アキナイタウンの取り組みについてもご教授いただきたいです。 

 「アキナイタウン」は、これから新たに商売を始める人に物件探し、販売促進、集客までを一環支援するサービスです。

 これは小規模事業者に対して開業に至るまでの困難やアクシデントまで含めて責任を持って対応することで、若林平三郎商店としてまちづくりに参画し、倉敷・岡山の発展に少しでも寄与することを目指しています。
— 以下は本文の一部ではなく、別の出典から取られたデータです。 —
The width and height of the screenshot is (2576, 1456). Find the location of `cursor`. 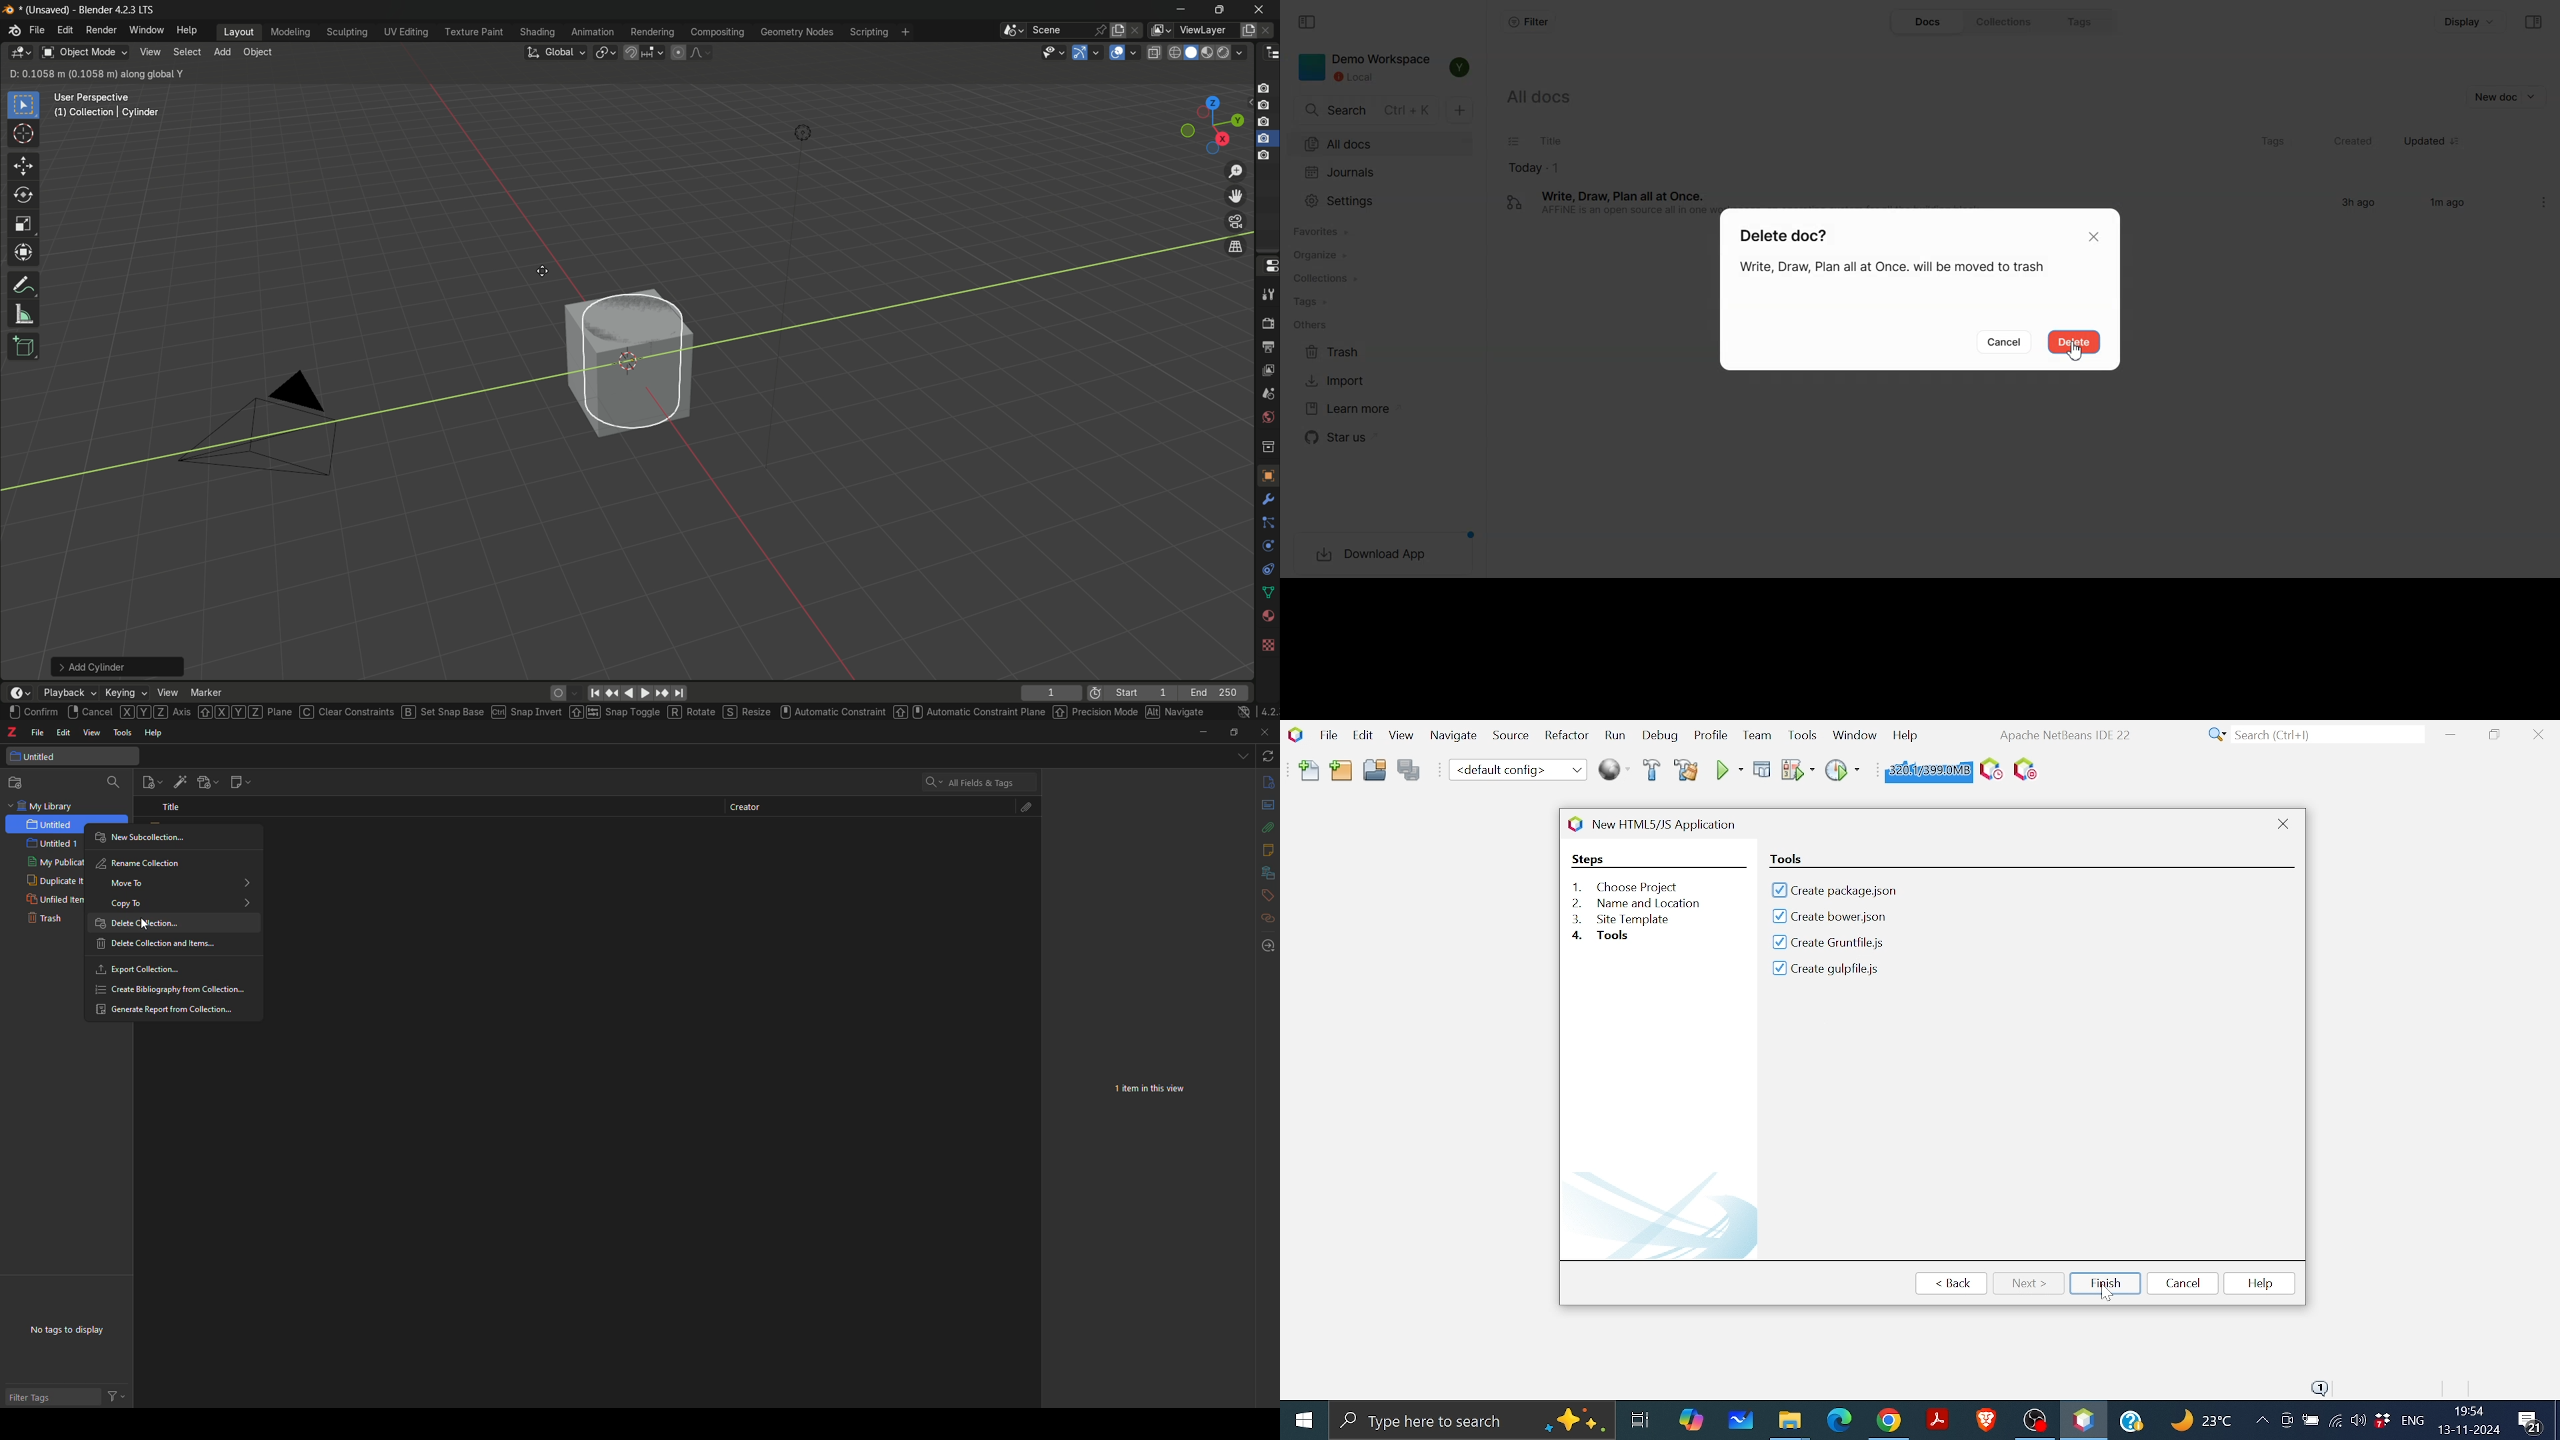

cursor is located at coordinates (24, 135).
最後に事業承継ラボの読者に向けてメッセージをお願いします。

 後継ぎの方に関しては、がむしゃらにできることをやれば、それらすべてが事業承継した後に繋がってくると思います。

 私の場合、それまでやってきたことがすべて承継したタイミングで通知表のように返ってきて、反省すべきことももちろん多々ありますが、これまで必死で頑張ってきたことは無駄じゃなかったんだと思える瞬間がありました。

 必ず誰かが見ていますので、一緒に頑張っていきましょう。

 また先代側の人たちに関しては、後継ぎと承継についてコミュニケーションを取るのはある意味で怖いと思うのですが、それでもできる限りすべてを開示して伝えていくことが間違いなく後継ぎのためになりますので、ぜひとも話し合う機会を設けてほしいとお伝えしたいです。

 私と父はその過程でたくさん衝突もしましたが、父が率先してコミュニケーションの場を作り続けてくれたことにすごく感謝しています。自分が次の代に繋げる側になったときにも意識していきたいですね。